Паучье княжество

22
18
20
22
24
26
28
30

Но там было пусто. А от свежих воспоминаний по телу всё равно прокатилась дрожь.

Маришка нехотя обернула Настю своим одеялом, не отрывая глаз от мерзкой темени под кушеткой. Подруга не сопротивлялась, все ещё сосредоточенная на том, чтобы успокоить дыхание.

– Ну… – неловко сказала Маришка. – Ну… успокойся, а?.. Пожалуйста.

Настя закрыла лицо руками и отвернулась. Всхлипы стали более хриплыми, грудными.

Маришка замерла. Подступало раздражение.

Она не могла, а может, просто не хотела подобрать нужных слов. Все ещё чувствуя обиду, приютская огромным усилием воли заставляла себя прижать к груди горячую голову подруги. Почти нежно, а между тем на языке вертелось лишь:

«Чтоб тебя разорвало, да прекрати, молю!»

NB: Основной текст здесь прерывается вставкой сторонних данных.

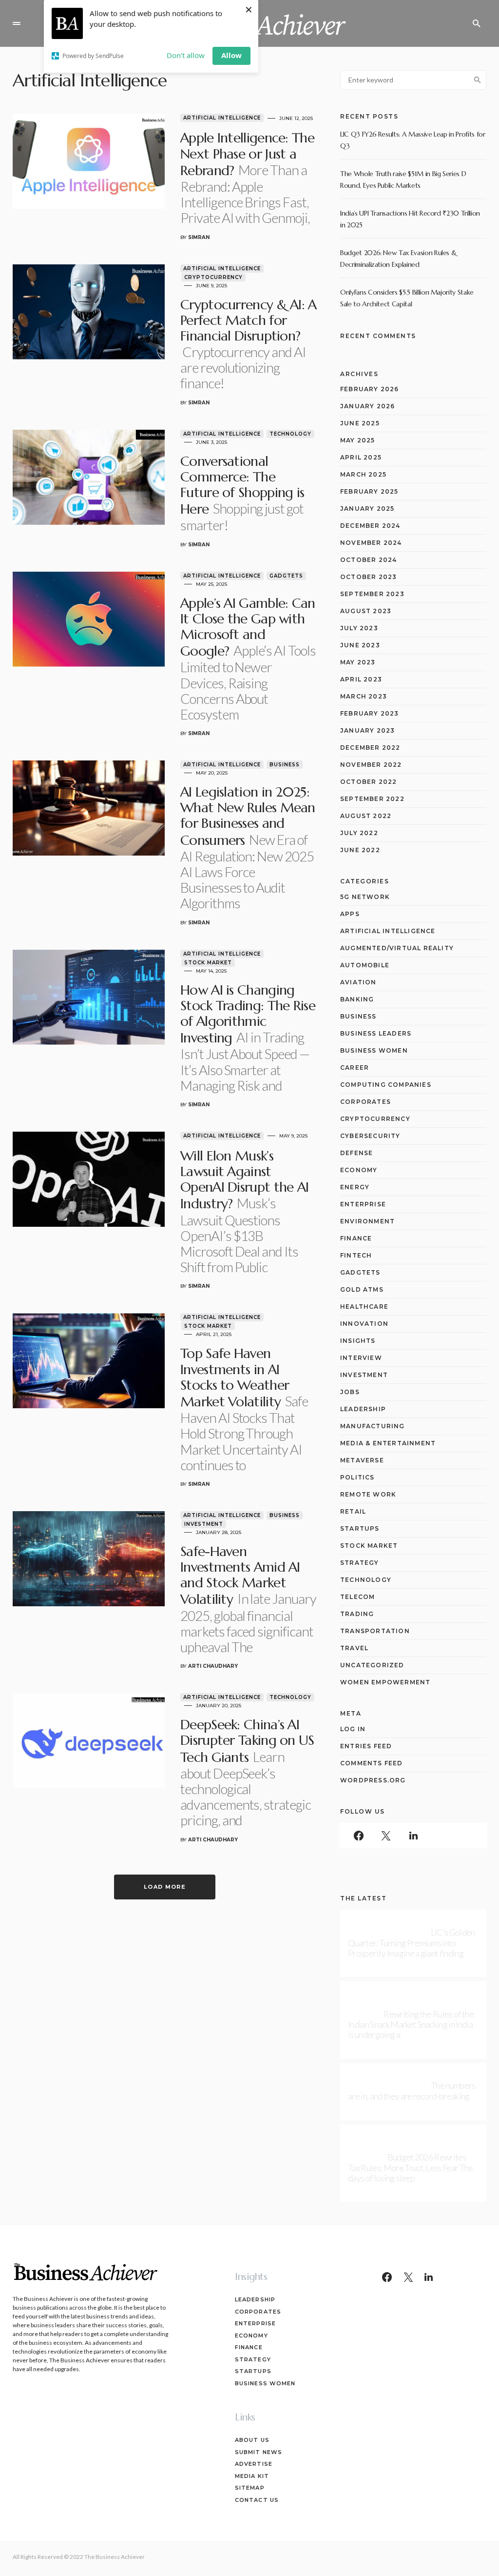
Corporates (365, 1101)
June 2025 (360, 423)
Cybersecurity (370, 1135)
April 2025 (361, 457)
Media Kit (252, 2476)
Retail (353, 1511)
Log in (352, 1729)
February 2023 (369, 713)
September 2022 (372, 798)
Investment (203, 1524)
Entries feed (366, 1746)
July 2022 (359, 833)
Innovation (364, 1323)
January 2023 (367, 730)
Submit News (258, 2452)
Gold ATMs (362, 1289)
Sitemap (250, 2487)
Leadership (363, 1409)
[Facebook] (358, 1835)
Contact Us (257, 2499)
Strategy (359, 1562)
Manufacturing (372, 1426)
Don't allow (186, 55)
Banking (357, 999)
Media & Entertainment (388, 1443)
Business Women (374, 1050)
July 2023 (359, 628)
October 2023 (368, 576)
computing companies (385, 1084)
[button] (16, 23)
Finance (356, 1238)
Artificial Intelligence (222, 118)
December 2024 (370, 525)
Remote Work (368, 1494)
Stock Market (208, 962)
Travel (354, 1648)
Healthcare (364, 1306)
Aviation (358, 982)
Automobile (364, 965)
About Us (252, 2439)
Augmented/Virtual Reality (397, 948)
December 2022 (370, 747)
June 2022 (360, 850)
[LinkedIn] (413, 1835)
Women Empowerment (385, 1682)
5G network (365, 896)
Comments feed (371, 1763)
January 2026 (367, 406)
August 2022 (365, 815)
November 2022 (371, 764)
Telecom (357, 1596)
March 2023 (363, 696)
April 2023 (361, 679)
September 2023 (372, 594)
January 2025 (367, 508)
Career (354, 1067)
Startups (360, 1528)
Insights (358, 1340)
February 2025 (369, 491)
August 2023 (365, 611)
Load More (165, 1886)
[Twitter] (386, 1835)
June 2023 (360, 645)
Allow (231, 55)
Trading (357, 1613)
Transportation (375, 1631)
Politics (357, 1477)
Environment (367, 1221)
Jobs (350, 1392)
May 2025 (357, 440)
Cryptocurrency (213, 277)
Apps (350, 914)
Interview (361, 1357)
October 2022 (368, 781)
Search (477, 80)
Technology (290, 434)
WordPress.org (373, 1780)
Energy (354, 1187)
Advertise (253, 2463)
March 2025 (363, 474)
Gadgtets (286, 576)
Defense (356, 1153)
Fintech (356, 1255)
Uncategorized (372, 1665)
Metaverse (362, 1460)
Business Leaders (375, 1033)
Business (284, 764)
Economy (358, 1170)
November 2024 (371, 542)
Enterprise (363, 1204)
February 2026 (369, 389)
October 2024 (368, 559)
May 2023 (358, 662)
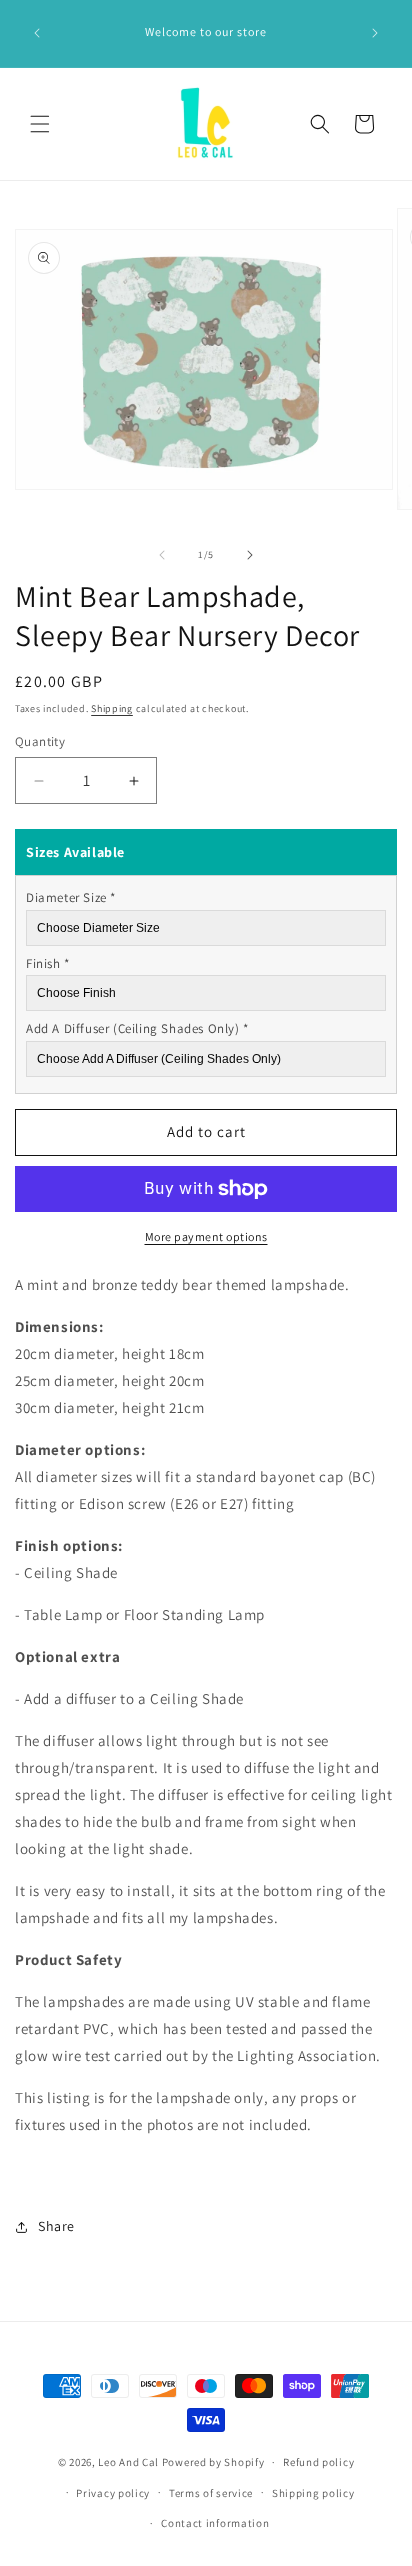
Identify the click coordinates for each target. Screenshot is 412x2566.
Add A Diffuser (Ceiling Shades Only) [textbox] (137, 1028)
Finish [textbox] (48, 963)
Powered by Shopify (213, 2462)
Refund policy (318, 2462)
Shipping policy (313, 2493)
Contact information (215, 2523)
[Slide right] (250, 555)
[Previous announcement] (37, 33)
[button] (40, 124)
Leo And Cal (128, 2462)
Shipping (112, 708)
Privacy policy (113, 2493)
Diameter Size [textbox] (71, 897)
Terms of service (211, 2493)
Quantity (40, 741)
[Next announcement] (375, 33)
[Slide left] (162, 555)
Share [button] (56, 2226)
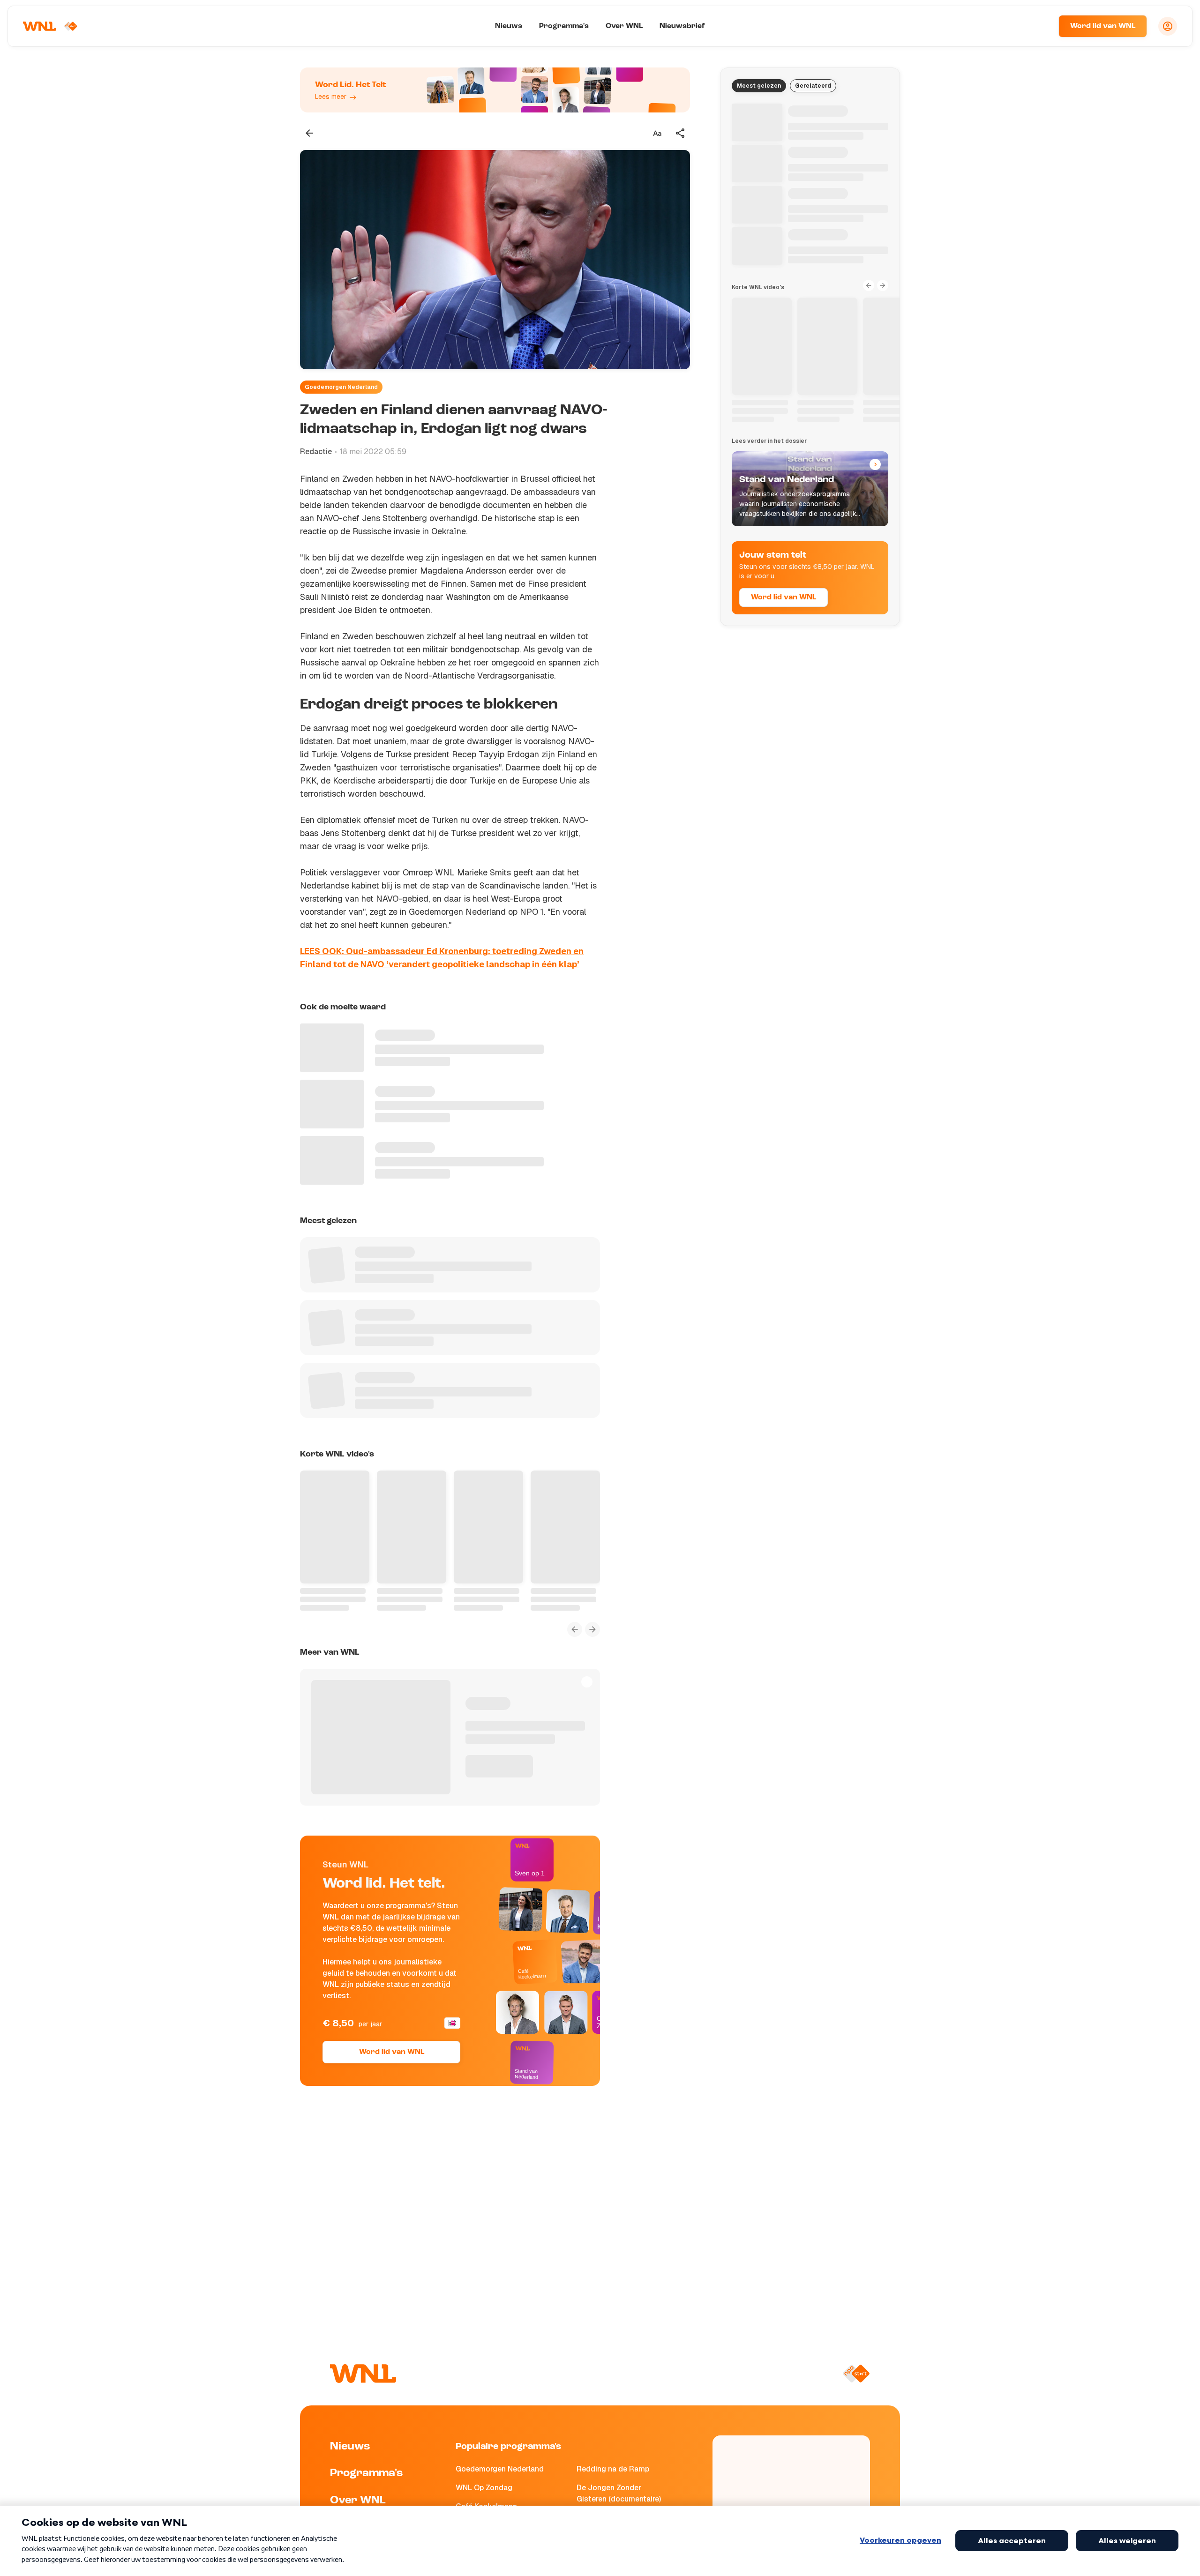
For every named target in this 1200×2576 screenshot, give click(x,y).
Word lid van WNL (1102, 26)
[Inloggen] (1167, 26)
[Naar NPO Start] (856, 2373)
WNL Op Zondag (484, 2488)
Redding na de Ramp (613, 2469)
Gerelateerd (813, 86)
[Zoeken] (1039, 26)
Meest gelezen (759, 86)
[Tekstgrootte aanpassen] (657, 133)
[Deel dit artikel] (680, 133)
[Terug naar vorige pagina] (309, 133)
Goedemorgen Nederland (341, 387)
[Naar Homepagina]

Не будь у той «припадка», после сегодняшнего она не подошла бы к ней и на шаг. Но Маришка хорошо знала, как сложно справиться с приступом самой. Знала, что наутро у Насти от рыданий так разболится голова, что та не сможет встать с кровати. Но её заставят пойти на завтрак, а затем заняться уборкой и уроками. Знала, что от боли и слабости её может даже стошнить. Но никому не будет до этого дела. И вечером от переутомления «припадок», скорее всего, повторится. А ещё её накажут.

«Пожалуй, ты заслужила…» – зло подумала приютская. Но, вместо того чтобы оставить лжеподружку, вдруг просипела:

– Сон грядёт, глаза смыка-ая… – и сразу умолкла, стыдясь вырвавшихся слов.

Настя резко выдохнула. Её плечи на миг перестали трястись.

Маришка сглотнула и прикрыла глаза. Щёки залились краской:

– Сон грядёт, глаза смыка-ая, – всё же заставила себя снова пропеть она. Тихо и неуверенно. – Засыпай скорей… Нет, вставай. Мы простудимся.

Маришка подумала было, что подруга воспротивится и оттолкнет её руки. Но Настя, обмякшая от истерики, будто и не заметила, как приютская потянула её наверх, а затем усадила на кровать.

– Я спою тебе маменькину колыбельную, идёт? – сама не зная зачем, спросила Маришка.

Настя не ответила. Вместо этого легла на подушку и повернулась спиной к Маришке, уместившейся на краешке кровати, словно птичка на жёрдочке – поджав под себя здоровую ногу. Было неловко. Хотелось отстраниться, да и вообще уйти. Но Ковальчик сдержалась. И осталась.

– Сон грядёт, глаза смыкая. Засыпать скорей велит. Мягкими руками мамы…

Голос Маришки дрогнул. Она снова смолкла, чувствуя растущий в горле царапающий ком. Но заметив, как замерла Настина спина, сглотнула и заставила себя продолжить.

Маришка даже не пела – так, скорей, говорила, растягивая слова. Но всё же отдалённо это могло бы сойти за колыбельную. Ласковую, неловкую да нескладную – какая и вправду могла бы звучать из уст не слишком изобретательной, но, безусловно, любящей матери.

Какой ни у кого никогда здесь не было.